**PAGE EXTRACT**
Now he only remains in my heart.

I will carry him with me always, but some will never understand.  We’ve heard things like “it was meant to be” or “its better than having a child for a long time than loosing them”.  They don’t know how deep our pain and grief remain.

I know someday I will be on the other side of this.  There will always be pain but I’m told not so raw.  But my heart will forever have a piece missing.  Andrew, my love, I miss you SO much!

 

GLORY BABY November 17, 2011

I have no words to write at the moment…at least none you would like to read.  And certainly none that would be inspiring.  I feel as if I’m drowning in tears.  But, here are beautiful lyrics a friend sent to me today…

GLORY BABY WATERMARK  

Glory Baby lyrics
Glory baby, you slipped away
As fast as we could say baby, baby
You were growing, what happened dear
You disappeared on us baby, baby

Heaven will hold you before we do
Heaven will keep you safe
Until we’re home with you
Until we’re home with you

We miss you everyday, miss you in every way
But we know there’s a day when we will hold you, we will hold you
And you’ll kiss our tears away, when we’re home to stay
We can’t wait for the day when we will see you, we will see you
But baby let sweet Jesus hold you, until mom and dad can hold you
You’ll just have heaven before we do
You’ll just have heaven before we do
Before we do

Sweet little baby, it’s hard to understand it
‘Cause we are hurting, we are hurting
But there is healing, and we know we’re stronger people
Through the growing, and in knowing

All things work together for our good
And God works his purposes
Just like he said he would
Just like he said he would

We miss you everyday, miss you in every way
But we know there’s a day when we will hold you, we will hold you
And you’ll kiss our tears away, when we’re home to stay
We can’t wait for the day when we will see you, we will see you
But baby let sweet Jesus hold you, until mom and dad can hold you
You’ll just have heaven before we do
You’ll just have heaven before we do

I can’t imagine heaven’s lullabies
And what they must sound like
But I will rest in knowing
Heaven is your home
And it’s all you’ll ever know
All you’ll ever know

We miss you everyday, miss you in every way
But we know there’s a day when we will hold you, we will hold you
And you’ll kiss our tears away, when we’re home to stay
We can’t wait for the day when we will see you, we will see you
But baby let sweet Jesus hold you, until mom and dad can hold you
You’ll just have heaven before we do
You’ll just have heaven before we do
Yeah, you’ll just have heaven before we do
Before we do

 

THERE ARE NO ANSWERS November 15, 2011

Nothing makes sense to me right now.  I know things in my head but my heart does not comprehend.  Everything I believe has come in to question.  But my spirit knows the truth and though I lost my way (temporarily) I know my way back.  I could allow bitterness to take root, but I refuse to.  My heart is still His.

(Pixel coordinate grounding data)
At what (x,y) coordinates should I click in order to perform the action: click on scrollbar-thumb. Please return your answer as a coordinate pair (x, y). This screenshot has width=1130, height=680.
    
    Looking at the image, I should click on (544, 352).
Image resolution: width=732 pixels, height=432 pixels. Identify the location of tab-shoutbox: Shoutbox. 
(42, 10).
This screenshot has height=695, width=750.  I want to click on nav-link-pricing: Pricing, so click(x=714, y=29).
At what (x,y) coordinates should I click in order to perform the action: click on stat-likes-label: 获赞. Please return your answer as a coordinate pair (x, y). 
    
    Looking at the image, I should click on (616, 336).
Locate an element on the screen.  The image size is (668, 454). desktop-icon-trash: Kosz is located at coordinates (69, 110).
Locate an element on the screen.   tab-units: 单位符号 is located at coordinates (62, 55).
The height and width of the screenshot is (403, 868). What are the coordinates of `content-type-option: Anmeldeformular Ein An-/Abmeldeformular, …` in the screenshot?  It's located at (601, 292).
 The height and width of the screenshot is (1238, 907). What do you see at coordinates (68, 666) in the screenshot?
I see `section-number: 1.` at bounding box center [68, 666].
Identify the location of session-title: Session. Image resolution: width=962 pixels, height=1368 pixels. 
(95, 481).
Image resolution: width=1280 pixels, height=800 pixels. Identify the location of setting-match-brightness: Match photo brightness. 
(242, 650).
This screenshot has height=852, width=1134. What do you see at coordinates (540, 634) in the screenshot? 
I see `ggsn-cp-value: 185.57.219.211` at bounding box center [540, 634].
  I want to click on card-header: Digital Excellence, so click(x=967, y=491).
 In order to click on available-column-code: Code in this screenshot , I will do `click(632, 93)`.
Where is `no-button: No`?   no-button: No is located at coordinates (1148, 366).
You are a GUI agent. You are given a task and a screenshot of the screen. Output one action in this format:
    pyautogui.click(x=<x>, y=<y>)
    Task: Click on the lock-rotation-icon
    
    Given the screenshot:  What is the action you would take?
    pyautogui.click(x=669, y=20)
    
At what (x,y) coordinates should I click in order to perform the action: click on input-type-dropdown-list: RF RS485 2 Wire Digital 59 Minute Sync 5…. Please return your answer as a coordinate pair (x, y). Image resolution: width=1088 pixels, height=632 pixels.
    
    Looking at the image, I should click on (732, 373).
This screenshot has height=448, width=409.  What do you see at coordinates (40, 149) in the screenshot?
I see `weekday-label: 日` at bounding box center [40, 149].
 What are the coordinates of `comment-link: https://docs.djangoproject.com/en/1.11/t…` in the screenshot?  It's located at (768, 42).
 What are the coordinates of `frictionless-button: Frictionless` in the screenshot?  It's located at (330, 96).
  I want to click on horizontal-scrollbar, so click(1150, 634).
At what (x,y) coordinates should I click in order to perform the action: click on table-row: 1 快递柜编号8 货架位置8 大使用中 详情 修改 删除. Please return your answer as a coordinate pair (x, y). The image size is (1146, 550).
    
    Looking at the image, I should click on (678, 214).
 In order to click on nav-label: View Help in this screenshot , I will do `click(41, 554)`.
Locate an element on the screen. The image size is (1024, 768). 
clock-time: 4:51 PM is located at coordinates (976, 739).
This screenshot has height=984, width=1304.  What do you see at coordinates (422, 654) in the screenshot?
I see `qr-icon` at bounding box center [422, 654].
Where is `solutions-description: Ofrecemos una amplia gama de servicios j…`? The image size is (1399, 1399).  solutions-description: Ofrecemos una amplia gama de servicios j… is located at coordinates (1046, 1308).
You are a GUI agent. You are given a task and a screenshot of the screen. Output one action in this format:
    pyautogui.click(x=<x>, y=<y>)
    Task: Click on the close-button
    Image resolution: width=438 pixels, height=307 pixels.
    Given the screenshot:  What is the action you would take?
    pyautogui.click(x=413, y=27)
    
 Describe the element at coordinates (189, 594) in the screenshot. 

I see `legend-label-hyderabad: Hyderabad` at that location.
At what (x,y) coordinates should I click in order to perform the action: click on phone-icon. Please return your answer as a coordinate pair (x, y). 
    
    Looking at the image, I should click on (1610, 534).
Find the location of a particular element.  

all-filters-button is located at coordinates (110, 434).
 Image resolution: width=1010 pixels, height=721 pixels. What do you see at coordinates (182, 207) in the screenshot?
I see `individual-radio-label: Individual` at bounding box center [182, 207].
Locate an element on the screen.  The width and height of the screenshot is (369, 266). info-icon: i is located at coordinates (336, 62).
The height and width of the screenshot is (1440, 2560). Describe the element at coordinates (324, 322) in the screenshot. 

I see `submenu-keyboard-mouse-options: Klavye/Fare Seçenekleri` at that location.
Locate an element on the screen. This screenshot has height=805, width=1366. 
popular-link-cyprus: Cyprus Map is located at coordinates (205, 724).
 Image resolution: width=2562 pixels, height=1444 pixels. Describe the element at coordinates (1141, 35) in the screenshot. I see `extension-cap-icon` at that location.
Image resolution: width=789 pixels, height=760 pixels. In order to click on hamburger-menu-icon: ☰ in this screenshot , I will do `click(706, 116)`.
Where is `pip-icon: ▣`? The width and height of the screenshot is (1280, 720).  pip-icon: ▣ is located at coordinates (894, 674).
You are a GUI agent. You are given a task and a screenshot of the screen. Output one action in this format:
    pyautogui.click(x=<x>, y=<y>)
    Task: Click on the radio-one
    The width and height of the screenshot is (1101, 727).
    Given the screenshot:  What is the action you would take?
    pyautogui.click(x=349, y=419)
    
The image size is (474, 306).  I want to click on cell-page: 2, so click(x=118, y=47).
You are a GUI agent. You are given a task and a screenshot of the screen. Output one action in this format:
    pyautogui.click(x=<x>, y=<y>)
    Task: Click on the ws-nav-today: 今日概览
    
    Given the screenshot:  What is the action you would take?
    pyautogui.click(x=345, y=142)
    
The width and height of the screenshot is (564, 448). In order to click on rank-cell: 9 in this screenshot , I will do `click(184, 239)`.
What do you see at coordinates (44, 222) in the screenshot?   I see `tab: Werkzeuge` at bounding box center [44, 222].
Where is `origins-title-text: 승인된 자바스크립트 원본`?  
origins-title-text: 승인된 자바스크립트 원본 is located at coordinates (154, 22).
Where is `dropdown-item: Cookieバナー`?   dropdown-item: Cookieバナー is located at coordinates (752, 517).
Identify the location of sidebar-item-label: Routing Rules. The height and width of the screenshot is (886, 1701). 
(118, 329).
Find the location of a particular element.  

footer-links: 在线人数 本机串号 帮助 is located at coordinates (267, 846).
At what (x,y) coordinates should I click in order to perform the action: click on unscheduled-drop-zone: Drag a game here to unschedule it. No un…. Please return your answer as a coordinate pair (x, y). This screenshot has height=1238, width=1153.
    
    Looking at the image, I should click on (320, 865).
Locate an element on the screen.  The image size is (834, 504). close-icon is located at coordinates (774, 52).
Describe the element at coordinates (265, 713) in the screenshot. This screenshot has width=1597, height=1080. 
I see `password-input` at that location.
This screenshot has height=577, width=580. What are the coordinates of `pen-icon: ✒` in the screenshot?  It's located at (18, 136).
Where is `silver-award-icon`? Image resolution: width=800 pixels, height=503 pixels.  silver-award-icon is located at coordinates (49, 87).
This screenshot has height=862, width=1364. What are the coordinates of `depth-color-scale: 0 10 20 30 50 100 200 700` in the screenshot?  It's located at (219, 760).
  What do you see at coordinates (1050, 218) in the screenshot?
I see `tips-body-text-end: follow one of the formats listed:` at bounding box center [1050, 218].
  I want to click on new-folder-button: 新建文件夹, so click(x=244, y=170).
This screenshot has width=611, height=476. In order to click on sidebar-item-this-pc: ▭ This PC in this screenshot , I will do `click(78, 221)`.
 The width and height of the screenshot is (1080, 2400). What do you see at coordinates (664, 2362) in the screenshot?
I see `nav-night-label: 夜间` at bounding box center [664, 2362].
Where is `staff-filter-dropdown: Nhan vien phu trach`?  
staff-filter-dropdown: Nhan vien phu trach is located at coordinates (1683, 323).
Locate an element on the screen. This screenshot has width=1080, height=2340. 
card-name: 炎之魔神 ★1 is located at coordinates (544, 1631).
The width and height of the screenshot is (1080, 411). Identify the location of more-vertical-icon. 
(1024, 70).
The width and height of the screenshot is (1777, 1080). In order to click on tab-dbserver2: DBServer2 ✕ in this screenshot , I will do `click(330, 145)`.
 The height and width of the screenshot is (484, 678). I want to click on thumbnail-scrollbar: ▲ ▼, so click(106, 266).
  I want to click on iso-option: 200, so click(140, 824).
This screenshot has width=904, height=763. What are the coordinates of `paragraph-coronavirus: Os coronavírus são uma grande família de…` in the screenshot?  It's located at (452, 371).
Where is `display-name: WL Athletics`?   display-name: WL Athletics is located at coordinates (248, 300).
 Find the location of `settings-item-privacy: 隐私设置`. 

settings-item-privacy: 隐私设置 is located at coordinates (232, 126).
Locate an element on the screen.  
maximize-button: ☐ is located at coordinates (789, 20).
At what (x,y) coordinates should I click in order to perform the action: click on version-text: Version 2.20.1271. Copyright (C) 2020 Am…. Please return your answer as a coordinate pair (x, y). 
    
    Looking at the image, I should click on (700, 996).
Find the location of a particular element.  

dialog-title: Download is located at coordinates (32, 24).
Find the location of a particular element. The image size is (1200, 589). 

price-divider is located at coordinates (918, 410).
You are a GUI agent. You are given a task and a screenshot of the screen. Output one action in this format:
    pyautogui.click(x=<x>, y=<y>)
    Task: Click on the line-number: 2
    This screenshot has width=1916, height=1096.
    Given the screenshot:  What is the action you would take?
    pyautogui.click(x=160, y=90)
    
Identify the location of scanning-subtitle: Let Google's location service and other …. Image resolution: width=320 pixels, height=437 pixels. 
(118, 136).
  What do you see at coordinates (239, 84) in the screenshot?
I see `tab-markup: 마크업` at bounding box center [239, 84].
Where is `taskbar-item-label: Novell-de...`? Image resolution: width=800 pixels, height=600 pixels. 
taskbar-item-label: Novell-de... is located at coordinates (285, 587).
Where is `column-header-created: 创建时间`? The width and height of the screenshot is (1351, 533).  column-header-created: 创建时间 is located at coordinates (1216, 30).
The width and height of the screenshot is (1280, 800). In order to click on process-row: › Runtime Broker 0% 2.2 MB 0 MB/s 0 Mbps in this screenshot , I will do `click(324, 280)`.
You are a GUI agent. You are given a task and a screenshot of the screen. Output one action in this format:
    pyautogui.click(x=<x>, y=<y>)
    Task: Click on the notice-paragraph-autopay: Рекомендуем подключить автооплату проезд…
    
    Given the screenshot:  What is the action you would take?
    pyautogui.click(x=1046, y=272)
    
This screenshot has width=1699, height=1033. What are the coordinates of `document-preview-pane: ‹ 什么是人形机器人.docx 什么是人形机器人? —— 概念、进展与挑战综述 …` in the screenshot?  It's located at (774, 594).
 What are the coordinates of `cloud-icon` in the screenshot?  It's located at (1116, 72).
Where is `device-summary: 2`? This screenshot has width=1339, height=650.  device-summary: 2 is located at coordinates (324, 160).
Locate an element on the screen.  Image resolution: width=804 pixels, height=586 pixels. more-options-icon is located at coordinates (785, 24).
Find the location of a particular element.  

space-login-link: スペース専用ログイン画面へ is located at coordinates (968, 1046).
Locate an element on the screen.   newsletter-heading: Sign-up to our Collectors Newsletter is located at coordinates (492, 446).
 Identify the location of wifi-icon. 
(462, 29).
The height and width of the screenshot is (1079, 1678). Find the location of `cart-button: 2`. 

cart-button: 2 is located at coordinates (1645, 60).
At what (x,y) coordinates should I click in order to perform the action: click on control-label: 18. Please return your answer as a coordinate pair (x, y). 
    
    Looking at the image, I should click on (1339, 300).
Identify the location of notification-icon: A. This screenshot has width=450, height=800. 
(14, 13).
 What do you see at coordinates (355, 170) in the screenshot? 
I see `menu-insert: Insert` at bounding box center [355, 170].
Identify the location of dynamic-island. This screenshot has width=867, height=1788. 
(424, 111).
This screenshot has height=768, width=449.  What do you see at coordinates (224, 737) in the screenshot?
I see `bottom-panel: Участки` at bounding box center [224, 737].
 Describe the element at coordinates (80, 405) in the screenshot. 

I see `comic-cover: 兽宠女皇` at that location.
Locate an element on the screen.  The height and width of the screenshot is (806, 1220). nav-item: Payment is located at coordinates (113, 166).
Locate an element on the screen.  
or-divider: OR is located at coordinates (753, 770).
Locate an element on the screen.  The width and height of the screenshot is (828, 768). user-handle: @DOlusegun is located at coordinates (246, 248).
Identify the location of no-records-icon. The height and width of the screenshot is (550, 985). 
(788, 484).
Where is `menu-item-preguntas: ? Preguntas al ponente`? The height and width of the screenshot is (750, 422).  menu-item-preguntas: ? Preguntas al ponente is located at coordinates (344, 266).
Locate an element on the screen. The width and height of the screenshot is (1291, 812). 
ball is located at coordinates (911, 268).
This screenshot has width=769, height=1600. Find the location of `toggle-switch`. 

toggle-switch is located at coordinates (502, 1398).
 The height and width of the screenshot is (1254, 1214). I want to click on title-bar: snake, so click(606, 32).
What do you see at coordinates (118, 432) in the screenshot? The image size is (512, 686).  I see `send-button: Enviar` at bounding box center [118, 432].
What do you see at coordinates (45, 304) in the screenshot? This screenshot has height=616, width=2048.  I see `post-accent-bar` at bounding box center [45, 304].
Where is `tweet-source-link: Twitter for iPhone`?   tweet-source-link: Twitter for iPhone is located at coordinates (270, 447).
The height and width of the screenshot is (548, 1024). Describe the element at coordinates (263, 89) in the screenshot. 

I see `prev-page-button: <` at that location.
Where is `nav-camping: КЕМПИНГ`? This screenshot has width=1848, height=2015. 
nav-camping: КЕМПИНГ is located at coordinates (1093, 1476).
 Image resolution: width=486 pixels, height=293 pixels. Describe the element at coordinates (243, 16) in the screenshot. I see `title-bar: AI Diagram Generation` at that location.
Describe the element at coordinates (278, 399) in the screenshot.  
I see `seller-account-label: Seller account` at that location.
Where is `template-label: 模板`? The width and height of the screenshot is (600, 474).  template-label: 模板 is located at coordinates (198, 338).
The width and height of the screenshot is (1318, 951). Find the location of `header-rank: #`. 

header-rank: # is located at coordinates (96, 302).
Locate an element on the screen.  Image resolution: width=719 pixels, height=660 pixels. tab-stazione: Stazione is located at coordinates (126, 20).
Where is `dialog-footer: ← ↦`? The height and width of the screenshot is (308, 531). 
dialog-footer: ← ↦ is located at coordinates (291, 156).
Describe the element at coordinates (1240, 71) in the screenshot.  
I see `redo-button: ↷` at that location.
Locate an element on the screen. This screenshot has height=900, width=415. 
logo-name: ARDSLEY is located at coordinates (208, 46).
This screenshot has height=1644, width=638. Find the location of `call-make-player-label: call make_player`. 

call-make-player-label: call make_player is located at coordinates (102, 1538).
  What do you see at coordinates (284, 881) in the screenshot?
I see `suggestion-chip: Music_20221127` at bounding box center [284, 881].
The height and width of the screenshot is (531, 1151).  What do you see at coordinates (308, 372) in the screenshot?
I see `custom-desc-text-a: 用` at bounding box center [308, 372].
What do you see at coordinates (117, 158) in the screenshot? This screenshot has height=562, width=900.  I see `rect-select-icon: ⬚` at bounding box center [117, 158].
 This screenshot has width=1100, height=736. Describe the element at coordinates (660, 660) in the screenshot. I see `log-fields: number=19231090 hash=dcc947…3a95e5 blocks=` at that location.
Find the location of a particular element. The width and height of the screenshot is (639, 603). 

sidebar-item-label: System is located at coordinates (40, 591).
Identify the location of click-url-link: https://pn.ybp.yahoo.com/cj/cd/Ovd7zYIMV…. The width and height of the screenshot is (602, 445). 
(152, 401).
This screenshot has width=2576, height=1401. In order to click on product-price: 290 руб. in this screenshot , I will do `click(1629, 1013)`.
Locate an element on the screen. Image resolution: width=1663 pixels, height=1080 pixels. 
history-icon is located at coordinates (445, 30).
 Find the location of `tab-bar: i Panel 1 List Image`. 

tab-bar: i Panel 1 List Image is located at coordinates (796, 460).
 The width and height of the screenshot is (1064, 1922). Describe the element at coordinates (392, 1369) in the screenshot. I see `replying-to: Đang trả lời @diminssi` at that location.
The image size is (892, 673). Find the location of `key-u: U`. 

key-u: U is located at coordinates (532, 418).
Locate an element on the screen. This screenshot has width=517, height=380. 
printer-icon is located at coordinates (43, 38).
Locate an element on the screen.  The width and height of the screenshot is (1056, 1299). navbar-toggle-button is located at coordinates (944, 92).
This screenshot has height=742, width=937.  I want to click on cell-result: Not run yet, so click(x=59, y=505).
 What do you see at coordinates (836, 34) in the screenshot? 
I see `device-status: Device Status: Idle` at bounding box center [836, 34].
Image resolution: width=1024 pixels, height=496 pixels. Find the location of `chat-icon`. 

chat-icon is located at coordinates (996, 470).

**TASK REQUIREMENTS**
a – In the blog posts about losing a baby, what date goes with the post titled "GLORY BABY"?
b – Write what comes next in the blog posts about losing a baby, picking up right after "My heart is still His."

**ANSWERS BY TASK**
a – November 17, 2011

b –
I saw this quote (based on Colossians 1:15) on Facebook today and I know I was meant to see it:  You were made by God and for God and until you understand that, life will never make sense.  

Andrew was made BY God and FOR God.  Though I desperately want his life to be here with me, he’s not here.  But God still made him.  Somehow, there is comfort knowing that Andrew was made for Him.  I don’t know his purpose, but his brief life meant something.

Maybe this will help bring me some level of acceptance…

 

Another truth I know-the devil cannot take what I freely give.

So as much as it hurts and as much as it’s not what I want-Lord, I give baby Andrew to you. 

He is yours now, to keep and to love.  

 

NEXT BREATH November 12, 2011

When I think there are no more tears; I find them.

I’m in a pit of despair and I cannot find reason to crawl out.

I wish there was no air to breath.

I feel the heavy weight of grief upon on my chest-pressing down on me.  It’s nearly impossible for me to inhale.

I want sleep to come-to somehow escape the pain.

But sleep evades me.

My arms scream for a baby I cannot hold!

My womb is as empty as my heart.

I don’t know how to endure.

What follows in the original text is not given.